The Department of Education followed up two weeks later with a Frequently Asked Questions document asserting that “nothing” in its earlier letter “requires or authorizes a school to restrict any rights otherwise protected by the First Amendment,” but teachers disagree. The National Education Association filed a lawsuit on March 5 arguing that the administration’s prohibitions on “teaching certain disfavored ideas” illegally inhibit “core First Amendment rights of academics in the classroom and in broader research and writing.”

Next, on February 28, the Trump administration started mass-terminating research grants it claims are related to “transgender issues” or “DEI.” Under guidance issued by the U.S. National Institutes of Health, projects can only receive federal funds if they don’t “support any DEI activities” or use “DEI language,” which appears to mean any project that includes trans people at all or acknowledges their existence, cannot receive funding at all.
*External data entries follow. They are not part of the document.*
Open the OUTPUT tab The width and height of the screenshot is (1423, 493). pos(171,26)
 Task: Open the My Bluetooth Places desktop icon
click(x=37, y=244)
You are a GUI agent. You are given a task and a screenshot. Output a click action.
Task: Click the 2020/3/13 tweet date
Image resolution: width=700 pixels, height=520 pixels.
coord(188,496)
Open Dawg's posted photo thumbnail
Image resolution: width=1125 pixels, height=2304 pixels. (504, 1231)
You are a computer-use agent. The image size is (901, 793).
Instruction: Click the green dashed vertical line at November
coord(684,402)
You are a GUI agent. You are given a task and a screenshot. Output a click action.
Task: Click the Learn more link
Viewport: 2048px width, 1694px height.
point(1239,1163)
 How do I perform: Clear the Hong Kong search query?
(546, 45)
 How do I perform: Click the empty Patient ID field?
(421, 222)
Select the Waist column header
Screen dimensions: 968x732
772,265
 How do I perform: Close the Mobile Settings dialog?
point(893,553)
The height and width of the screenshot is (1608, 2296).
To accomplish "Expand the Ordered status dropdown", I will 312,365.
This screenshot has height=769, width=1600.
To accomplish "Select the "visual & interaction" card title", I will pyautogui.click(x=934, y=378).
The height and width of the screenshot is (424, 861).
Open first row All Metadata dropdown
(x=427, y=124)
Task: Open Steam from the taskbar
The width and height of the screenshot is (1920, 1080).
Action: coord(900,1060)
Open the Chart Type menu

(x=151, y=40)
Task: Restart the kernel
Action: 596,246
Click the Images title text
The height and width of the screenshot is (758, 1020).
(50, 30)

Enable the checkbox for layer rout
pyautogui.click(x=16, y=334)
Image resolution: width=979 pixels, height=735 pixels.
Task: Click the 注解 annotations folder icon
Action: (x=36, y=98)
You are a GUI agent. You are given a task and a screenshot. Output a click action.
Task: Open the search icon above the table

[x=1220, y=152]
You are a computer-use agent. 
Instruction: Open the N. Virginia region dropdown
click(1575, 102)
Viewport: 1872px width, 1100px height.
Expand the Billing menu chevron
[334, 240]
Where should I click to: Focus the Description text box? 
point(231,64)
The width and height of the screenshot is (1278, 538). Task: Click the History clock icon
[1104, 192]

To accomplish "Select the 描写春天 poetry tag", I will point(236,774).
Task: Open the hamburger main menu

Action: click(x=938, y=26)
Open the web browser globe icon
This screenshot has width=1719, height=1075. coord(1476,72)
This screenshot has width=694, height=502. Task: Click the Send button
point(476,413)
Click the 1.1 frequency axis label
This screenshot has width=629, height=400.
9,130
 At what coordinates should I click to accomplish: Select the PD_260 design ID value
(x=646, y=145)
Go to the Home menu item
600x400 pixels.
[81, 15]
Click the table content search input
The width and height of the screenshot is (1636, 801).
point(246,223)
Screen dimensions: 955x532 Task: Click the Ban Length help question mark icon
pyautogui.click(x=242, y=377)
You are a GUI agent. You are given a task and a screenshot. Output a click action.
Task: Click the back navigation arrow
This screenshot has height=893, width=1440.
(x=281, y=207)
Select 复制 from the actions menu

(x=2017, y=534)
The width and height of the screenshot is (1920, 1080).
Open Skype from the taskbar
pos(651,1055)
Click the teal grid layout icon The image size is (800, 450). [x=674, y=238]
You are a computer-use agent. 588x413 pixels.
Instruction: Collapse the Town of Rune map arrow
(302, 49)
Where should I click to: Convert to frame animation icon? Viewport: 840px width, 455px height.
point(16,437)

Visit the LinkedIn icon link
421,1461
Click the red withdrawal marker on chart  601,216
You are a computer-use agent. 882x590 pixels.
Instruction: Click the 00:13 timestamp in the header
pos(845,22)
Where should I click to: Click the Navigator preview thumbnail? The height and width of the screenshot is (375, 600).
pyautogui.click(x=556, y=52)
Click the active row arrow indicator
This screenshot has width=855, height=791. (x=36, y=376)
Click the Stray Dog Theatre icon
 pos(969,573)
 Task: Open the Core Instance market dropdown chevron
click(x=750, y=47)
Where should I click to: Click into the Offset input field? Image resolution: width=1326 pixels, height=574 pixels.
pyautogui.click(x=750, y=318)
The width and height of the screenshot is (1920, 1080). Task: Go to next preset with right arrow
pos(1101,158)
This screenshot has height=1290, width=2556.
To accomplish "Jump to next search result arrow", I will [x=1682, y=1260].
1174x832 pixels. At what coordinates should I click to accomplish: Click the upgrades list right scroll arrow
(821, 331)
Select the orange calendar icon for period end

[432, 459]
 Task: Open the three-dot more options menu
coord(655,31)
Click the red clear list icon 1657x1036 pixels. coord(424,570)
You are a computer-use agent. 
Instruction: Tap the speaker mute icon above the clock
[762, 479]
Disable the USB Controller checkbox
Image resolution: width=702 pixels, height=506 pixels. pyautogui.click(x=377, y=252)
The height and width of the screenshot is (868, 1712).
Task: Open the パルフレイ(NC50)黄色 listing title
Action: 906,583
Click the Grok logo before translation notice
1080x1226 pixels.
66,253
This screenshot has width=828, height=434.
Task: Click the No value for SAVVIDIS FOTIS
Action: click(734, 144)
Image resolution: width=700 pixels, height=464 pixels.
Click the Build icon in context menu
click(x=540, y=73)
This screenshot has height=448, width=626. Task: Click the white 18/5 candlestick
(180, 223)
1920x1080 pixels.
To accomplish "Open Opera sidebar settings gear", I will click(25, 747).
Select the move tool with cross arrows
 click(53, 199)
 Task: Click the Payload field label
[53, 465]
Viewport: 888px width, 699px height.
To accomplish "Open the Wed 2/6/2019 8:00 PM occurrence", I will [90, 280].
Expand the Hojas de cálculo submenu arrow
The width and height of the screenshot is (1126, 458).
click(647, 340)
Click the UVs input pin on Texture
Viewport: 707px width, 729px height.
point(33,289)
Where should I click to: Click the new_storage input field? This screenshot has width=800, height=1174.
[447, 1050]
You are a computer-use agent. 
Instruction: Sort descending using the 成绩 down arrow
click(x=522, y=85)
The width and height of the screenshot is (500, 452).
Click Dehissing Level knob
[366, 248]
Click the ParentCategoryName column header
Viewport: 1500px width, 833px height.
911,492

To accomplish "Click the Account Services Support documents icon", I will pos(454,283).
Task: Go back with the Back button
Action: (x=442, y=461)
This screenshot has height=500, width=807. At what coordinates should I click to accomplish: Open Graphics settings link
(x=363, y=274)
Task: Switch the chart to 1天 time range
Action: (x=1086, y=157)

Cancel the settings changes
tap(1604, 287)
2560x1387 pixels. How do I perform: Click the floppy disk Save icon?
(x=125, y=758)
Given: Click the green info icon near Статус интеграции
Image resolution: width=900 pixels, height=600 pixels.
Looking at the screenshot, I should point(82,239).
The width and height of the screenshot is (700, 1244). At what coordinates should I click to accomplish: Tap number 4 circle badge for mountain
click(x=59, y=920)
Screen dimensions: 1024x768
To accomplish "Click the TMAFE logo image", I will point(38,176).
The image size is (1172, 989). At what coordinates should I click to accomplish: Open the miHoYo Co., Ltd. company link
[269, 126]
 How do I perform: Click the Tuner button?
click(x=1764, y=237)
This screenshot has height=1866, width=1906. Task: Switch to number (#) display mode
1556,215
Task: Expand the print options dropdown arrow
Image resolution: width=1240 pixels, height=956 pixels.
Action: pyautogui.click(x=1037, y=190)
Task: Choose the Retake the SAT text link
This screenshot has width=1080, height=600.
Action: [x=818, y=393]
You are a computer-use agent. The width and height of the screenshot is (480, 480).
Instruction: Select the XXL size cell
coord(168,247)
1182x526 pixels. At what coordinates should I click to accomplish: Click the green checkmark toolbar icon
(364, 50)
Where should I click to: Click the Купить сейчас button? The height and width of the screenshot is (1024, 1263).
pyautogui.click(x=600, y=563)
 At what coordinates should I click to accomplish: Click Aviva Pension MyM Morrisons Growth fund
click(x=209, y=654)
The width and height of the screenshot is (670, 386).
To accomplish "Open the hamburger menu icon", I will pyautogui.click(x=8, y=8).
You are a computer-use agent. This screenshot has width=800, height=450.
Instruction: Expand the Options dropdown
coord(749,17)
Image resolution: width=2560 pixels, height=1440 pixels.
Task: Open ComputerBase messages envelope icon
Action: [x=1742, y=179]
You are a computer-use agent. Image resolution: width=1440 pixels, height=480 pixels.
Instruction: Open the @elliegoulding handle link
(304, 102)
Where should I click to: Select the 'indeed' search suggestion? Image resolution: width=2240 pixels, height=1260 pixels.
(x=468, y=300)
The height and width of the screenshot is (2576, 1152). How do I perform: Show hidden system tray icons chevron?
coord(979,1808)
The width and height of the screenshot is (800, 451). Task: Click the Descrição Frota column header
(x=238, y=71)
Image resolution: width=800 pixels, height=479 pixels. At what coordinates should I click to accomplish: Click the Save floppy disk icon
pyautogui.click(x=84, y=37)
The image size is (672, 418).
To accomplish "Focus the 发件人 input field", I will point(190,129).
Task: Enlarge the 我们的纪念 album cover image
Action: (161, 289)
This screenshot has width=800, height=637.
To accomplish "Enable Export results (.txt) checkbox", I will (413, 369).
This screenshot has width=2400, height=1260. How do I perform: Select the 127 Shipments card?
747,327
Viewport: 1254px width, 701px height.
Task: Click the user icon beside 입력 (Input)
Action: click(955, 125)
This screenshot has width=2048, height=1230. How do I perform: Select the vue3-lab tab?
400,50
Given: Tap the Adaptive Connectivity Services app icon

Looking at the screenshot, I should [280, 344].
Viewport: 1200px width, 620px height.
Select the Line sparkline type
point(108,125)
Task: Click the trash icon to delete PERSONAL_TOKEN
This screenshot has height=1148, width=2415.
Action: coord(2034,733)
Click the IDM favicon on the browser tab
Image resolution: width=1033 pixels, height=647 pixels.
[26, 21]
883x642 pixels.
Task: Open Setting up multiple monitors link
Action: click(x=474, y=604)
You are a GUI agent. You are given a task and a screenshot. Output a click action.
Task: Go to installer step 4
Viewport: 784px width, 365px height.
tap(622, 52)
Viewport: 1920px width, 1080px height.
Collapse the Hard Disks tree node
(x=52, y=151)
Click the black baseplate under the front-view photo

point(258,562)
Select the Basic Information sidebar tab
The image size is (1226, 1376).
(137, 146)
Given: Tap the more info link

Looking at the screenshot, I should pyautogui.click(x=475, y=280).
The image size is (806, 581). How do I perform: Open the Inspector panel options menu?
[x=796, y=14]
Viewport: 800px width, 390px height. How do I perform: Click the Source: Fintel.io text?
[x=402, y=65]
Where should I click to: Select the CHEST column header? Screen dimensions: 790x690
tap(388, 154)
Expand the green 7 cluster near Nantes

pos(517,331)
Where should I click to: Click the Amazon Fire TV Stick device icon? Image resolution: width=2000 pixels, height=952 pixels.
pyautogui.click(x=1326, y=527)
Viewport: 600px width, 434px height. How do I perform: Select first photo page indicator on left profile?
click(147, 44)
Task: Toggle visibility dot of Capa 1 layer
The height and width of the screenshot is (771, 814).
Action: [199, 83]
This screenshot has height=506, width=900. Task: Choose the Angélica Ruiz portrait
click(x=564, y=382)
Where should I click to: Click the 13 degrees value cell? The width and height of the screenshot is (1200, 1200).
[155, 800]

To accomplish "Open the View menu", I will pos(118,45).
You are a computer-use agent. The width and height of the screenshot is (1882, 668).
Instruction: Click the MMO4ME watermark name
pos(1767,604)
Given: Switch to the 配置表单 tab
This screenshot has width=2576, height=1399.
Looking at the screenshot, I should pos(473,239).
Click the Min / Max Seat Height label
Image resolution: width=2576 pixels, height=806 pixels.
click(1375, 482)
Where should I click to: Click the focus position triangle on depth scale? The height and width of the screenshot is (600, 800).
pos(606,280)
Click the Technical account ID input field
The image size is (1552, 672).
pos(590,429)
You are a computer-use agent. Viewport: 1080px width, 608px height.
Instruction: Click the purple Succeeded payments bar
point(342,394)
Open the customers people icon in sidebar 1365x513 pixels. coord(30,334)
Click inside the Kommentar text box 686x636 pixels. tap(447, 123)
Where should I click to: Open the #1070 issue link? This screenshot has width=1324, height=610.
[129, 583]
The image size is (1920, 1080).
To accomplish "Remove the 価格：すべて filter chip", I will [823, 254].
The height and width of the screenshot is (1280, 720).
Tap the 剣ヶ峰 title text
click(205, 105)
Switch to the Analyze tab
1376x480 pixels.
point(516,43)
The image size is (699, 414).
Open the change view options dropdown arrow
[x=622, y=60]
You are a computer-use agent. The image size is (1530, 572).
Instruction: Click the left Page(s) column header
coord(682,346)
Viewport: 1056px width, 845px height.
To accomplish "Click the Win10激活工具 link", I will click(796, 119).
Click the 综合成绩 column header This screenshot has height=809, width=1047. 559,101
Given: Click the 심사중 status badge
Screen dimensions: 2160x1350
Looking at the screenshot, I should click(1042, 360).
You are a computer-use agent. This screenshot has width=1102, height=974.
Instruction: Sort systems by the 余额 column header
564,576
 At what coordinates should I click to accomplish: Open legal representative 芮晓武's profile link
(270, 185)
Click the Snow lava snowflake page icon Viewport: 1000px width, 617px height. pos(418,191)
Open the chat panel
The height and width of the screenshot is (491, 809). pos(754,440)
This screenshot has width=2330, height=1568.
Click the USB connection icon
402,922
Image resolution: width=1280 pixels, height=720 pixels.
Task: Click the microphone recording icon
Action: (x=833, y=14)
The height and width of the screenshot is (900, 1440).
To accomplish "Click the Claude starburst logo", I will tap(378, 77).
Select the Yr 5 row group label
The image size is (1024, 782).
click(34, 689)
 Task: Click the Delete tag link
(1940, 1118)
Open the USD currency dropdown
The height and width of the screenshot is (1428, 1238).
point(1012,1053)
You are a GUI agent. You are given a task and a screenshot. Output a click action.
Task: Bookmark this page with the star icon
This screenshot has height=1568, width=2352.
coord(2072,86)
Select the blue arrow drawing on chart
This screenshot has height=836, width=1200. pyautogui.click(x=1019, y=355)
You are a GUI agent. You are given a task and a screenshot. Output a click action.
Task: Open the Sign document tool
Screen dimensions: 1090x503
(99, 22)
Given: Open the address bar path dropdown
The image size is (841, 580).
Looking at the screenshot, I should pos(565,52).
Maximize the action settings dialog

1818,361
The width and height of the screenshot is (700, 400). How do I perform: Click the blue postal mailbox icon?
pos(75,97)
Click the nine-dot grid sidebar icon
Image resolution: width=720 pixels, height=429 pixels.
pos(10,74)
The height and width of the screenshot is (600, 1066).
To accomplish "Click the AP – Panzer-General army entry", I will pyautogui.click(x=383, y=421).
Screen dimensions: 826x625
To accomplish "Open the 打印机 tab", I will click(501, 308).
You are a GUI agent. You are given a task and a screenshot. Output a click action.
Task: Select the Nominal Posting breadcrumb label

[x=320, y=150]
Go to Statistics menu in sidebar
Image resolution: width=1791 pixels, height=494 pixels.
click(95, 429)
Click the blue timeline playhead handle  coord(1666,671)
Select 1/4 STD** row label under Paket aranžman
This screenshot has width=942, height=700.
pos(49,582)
The NIH has sent out at least 16 termination letters so far, and reportedly plans to send out hundreds more.

Scientists recognize these conditions as a threat to academic freedom and the First Amendment. “For all this talk about free speech, this is direct censorship of scientific research,” Dr. Liza Fazio told Nature. “How can the government decide what words a journal can use to describe a scientific reality?” asked Dr. Alfredo Morabia, the editor-in-chief of the American Journal of Public Health, in The Week. “A constitutional right has been canceled.”

Finally, on March 3, the Trump administration went after law schools. Ed Martin, the interim federal prosecutor in Washington, D.C., sent a letter to William Treanor, the Dean of Georgetown Law School, asking if Treanor had “eliminated all DEI” from the school and curriculum, and if he would promise to “move swiftly to remove” DEI if it were “found” in the school’s “courses or teaching in any way.” 

Lest Treanor mistake this order for a request, Martin also made a threat: “You should know that no applicant for our fellows program, our summer internship, or employment in our office who is a student or affiliated with a law school or university that continues to teach and utilize DEI will be considered.” Basically, Martin told Georgetown that the law school had a nice employment rate, and it would be a shame if anything happened to it.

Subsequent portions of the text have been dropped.